Friday, April 11, 2014

It's been a while

I have put a lot of thought into my blog lately.  I received so much positive feedback from people who felt that the blog helped them think more closely about their own lives and marriages and I appreciated hearing such kind comments.  One person sent criticism that my blog could possibly damage any hope of repairing my marriage.  I tried not to take that one personally since this person doesn't even know me or my family and obviously did not take the time to read all the entries I posted expressing my love and concern for my husband while he was gone.  One of the first things I did when Richard came home was ask if he wanted me to delete all the blog posts I had written. We talked about it in depth and he said no, he did not want that.  

During the month that I was alone, many people read my blog and sent me messages of love and support. I appreciated that so much.  I have not wanted to post anything too personal out of respect for Richard and the things he is dealing with at this time.

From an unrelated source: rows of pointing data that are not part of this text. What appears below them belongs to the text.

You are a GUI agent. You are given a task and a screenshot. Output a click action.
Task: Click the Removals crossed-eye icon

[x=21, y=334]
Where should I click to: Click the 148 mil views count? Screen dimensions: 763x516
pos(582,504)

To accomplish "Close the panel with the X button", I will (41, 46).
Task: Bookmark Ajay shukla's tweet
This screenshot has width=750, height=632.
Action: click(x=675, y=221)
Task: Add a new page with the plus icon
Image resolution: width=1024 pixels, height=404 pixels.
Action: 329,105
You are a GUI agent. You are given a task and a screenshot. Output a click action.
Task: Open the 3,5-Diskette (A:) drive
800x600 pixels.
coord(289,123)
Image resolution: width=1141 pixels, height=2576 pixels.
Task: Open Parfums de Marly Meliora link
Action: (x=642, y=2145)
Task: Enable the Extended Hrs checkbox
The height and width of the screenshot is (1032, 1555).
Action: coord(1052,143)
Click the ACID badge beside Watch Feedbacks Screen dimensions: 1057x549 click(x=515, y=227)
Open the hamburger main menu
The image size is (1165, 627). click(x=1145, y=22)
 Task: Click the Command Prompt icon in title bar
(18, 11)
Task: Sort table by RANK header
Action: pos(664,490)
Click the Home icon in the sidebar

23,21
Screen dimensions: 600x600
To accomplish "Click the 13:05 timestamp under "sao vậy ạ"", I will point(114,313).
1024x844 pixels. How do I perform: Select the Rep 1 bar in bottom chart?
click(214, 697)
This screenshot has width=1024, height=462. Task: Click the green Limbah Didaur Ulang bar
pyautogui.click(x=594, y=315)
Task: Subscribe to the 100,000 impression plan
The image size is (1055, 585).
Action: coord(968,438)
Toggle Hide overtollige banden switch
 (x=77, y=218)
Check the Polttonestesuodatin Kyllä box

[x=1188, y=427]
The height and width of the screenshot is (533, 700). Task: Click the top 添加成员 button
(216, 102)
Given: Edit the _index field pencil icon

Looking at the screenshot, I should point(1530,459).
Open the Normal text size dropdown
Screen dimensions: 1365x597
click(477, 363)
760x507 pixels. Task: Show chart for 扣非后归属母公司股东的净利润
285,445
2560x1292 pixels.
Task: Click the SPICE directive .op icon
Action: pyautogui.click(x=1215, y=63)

But now that he is home, I find I am in a very lonely place.  I know that I am still loved by friends, family and neighbors. I also know that most people are giving us space because, well, we have a lot of work to do in our home.  But there are times when I feel so alone!  I have a couple of very close friends who regularly send me notes of encouragement and I want them to know what a lifeline they have become to me. I also got a phone call from a sweet friend who moved away a couple of months ago. She just wanted to check that I was doing okay and I was very touched by this.

There is still so much work to do, both personally and in the marriage. Some days feel like we are moving backwards instead of forward.  Sometimes I feel such sadness and loss and I feel so alone.  I wish I had the answers, but one thing I do feel strongly about is that there is no hurry.  Things will work out as they are supposed to.  I have felt frustrated by the lack of a concrete answer to my situation. Answers that I have been praying so hard to find. But I have come to realize that perhaps the timing just isn't right yet.  I have faith that the answers will come when I am ready for them.

3 comments:

Kbizzle said...

I am a friend of Renetta. I don't know you, but have kept close tabs on your life. It breaks my heart that you feel alone. I'm sure this is probably natural, and that it will pass, but just know there are so many others like myself that are truly pulling for you and your sweet family. I pray for you, and I'm sure so many others do, even if you don't hear from them. Keep writing - your honesty is so appreciated.

-Kera

Barbara said...

Oh Amy, I think so many of us have taken comfort in your blogs. Maybe not because a marriage may be in crisis ,but another part of our lives may need fixing and your blogs have said so many things to me that i was able to recognize. I am learning that the "fixes" that we are desperate to fix ,do not come quickly. Your strength and commitment and faith to resolve "this" is a measuring stick for me.

I love my nephew and you are the BEST thing to EVER happen to him. I love you both so much and will keep you both in my thoughts and prayers.

lindaharper said...

Amy and Richard, you are sure loved here in South Carolina. Not a prayer goes by in our home that you are both mentioned and prayed for. We know that you will come out of this situation with so much wisdom and spiritual growth. I've already seen so much and in awe! Auntie!